Select a page
Strategic Investor Relations for Technology Companies

Do Not Warehouse Your Data Warehouse Yet

How organizations incorporate the Hadoop ecosystem into their big data analytics projects depend on architectures, use cases and economics.  With established data warehouse and new vendors incorporating Structure Query Language (SQL) interfaces to bridge enterprises to Hadoop, do not warehouse your data warehouse yet.

Hadoop is the open source platform for developing and deploying distributed, data-intensive applications that can accommodate the ever-increasing volume, velocity and variety of data commonly referred to as big data.  The development platform is managed by the Apache Software Foundation and is freely distributed under an open-source license.

Hadoop is valuable for three primary purposes: scaling systems, cost efficiency and flexibility.  At its core is the Hadoop Distributed File System, which serves as the storage layer, and the MapReduce software framework, which is the compute layer.  Many other application projects have been developed to expand functionality and make Hadoop easier to work with for enterprises.  We’ll take a more in-depth look at Hadoop in an upcoming post.     

The biggest difference between an enterprise data warehouse (EDW) and Hadoop is that the latter operates without a schema.  This mean than unlike EDWs that require data to be formatted after ingestion, data can be added in Hadoop in raw form and recalled rapidly for analysis.

The move to a distributed architecture

Owing in part to the evolution of Hadoop, the centralized data store of the traditional EDW is gradually giving way to a more distributed architecture.  This is to leverage the scale, cost efficiencies and flexibility of handling unstructured data provided by Hadoop.  The infrastructure economics of Hadoop are compelling: measured on a cost per terabyte basis, comparable workloads can be deployed on a cluster of commodity servers in Hadoop at approximately one-tenth the cost of branded storage.  As a minimum, this makes Hadoop ideal for archiving by allowing enterprises to offload infrequently used data from first-tier expensive storage to secondary and tertiary tiers.

This evolution to a distributed, modular architecture represents a strategic shift that has been forced on EDW vendors.  Data warehouses were not built to handle the complexity of big data workloads.  The agility that incorporating Hadoop provides allows enterprise IT to shift focus from the burden of managing workloads to helping business users derive more value from their data.

Major EDW vendors, including Teradata, Oracle, and IBM have introduced appliances to connect their database and analytics software to data stored in Hadoop.  They are also partnering with leading Hadoop distributors Cloudera and Hortonworks to facilitate application deployment. 

SQL connectors key Hadoop integration, adoption

The new Hadoop appliances are designed to operate alongside the EDW.  Importantly, each vendor offers some type of SQL-based query language on top of Hadoop’s distributed file system to make the data stored in Hadoop clusters more accessible to business users.  Their objective is to encourage analysis of all data – whether structured or multi-structured – with the ease and familiarity of SQL.

For traditional EDWs, database administrators, SQL developers and extract, transform and load (ETL) experts are fairly common.  However, with a shortage of IT skills in big data technologies, particularly the Hadoop ecosystem, this architecture serves as a good stepping stone to make querying and building business applications in Hadoop easier.  It also enables enterprises to fully depreciate their EDW assets and gracefully migrate to incorporate the scale and cost benefits of Hadoop for big data analytics projects.

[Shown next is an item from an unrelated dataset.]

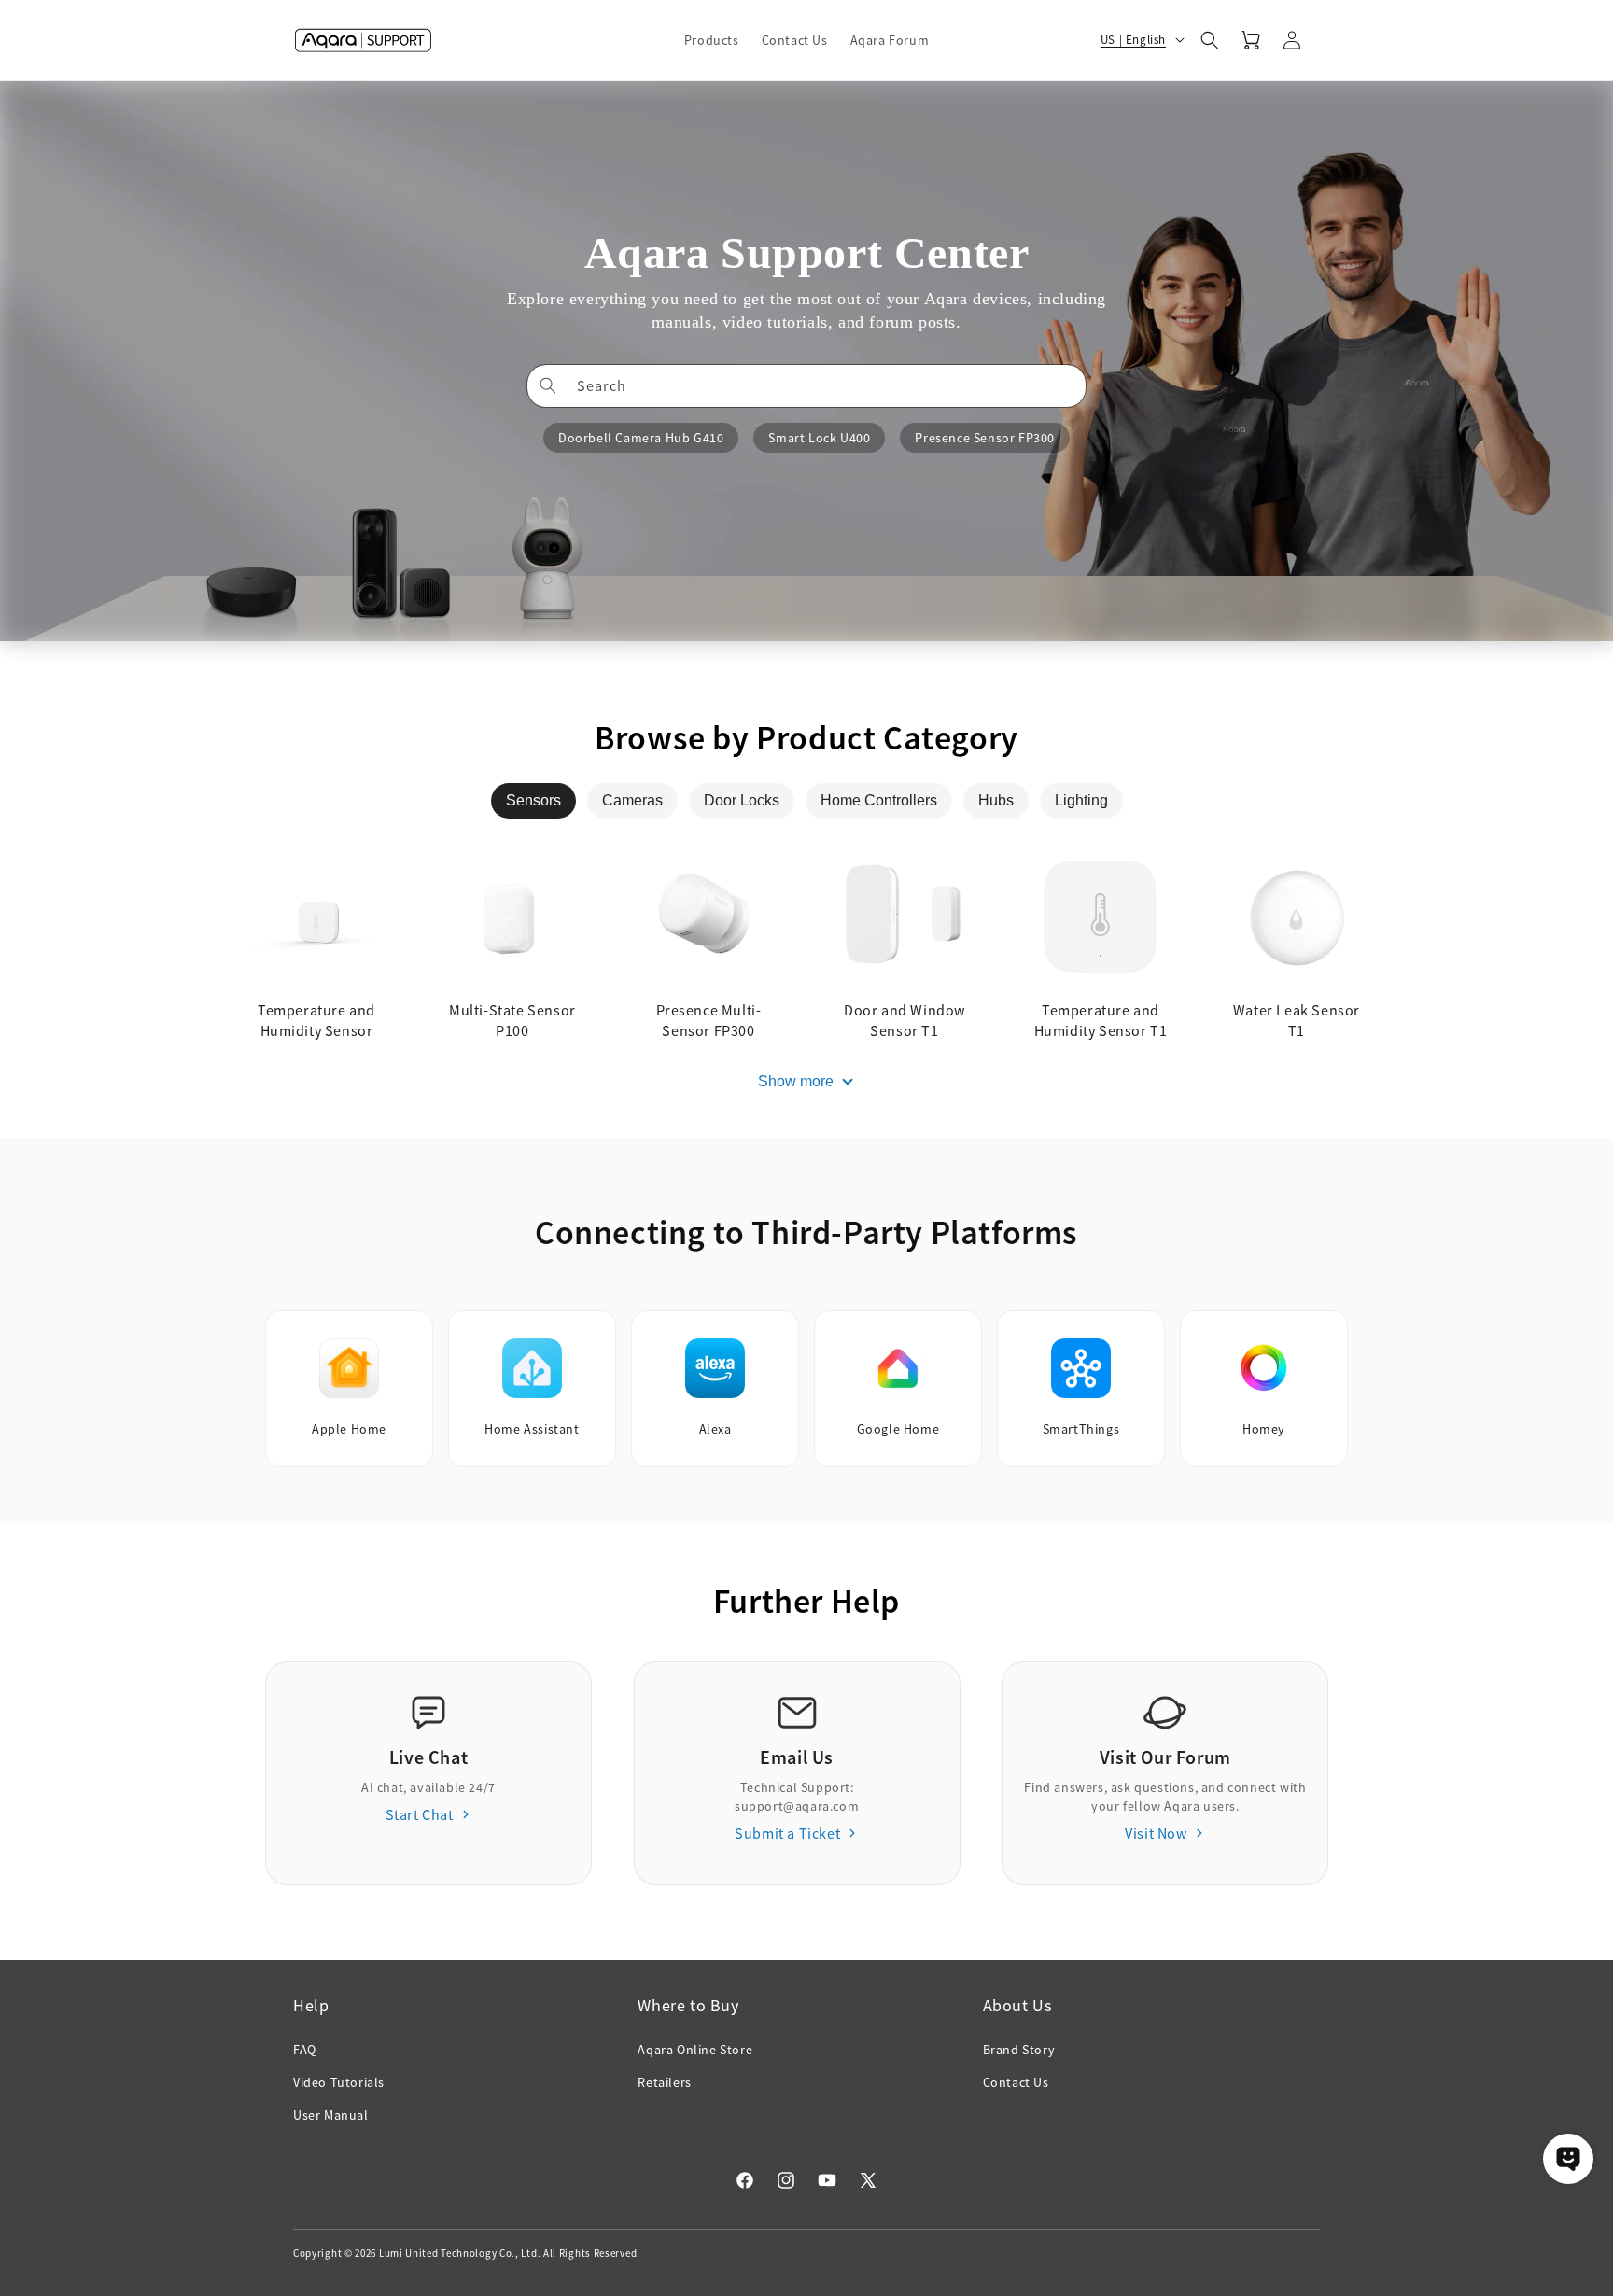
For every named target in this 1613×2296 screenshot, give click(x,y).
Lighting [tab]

The EDW vendors are facilitating this by building analytical function accelerators into their appliances to speed up specific capabilities.  The SQL connectors also extend Hadoop appliances to familiar back-end business intelligence platforms.  With a modular architecture, unstructured data that is stored in Hadoop can be processed and then shipped to the EDW for analysis. 

Traditional EDW vendors have more work to do.  They must rework the relational databases that remain critical to analyzing business operations.  This includes leveraging in-memory technology to make the database more elastic and flexible for analyzing big data.  By offloading non-analytical functions such as transforming, cleansing and preparing data onto Hadoop clusters, organizations can utilize the data warehouse to do what it does best: high-performance processing and analytics on tier-one data.

With the general availability of Hadoop 2.0, more of the analysis can be done without moving the data out of Hadoop.  Instead of loading everything into the EDW and storing it there, enterprises can pre-screen data flowing into Hadoop clusters to determine what should be moved to the EDW or remain in Hadoop either for archiving or native analysis.  Ultimately, what business users want is a safe, well-managed and less complex environment in which they can solve business problems.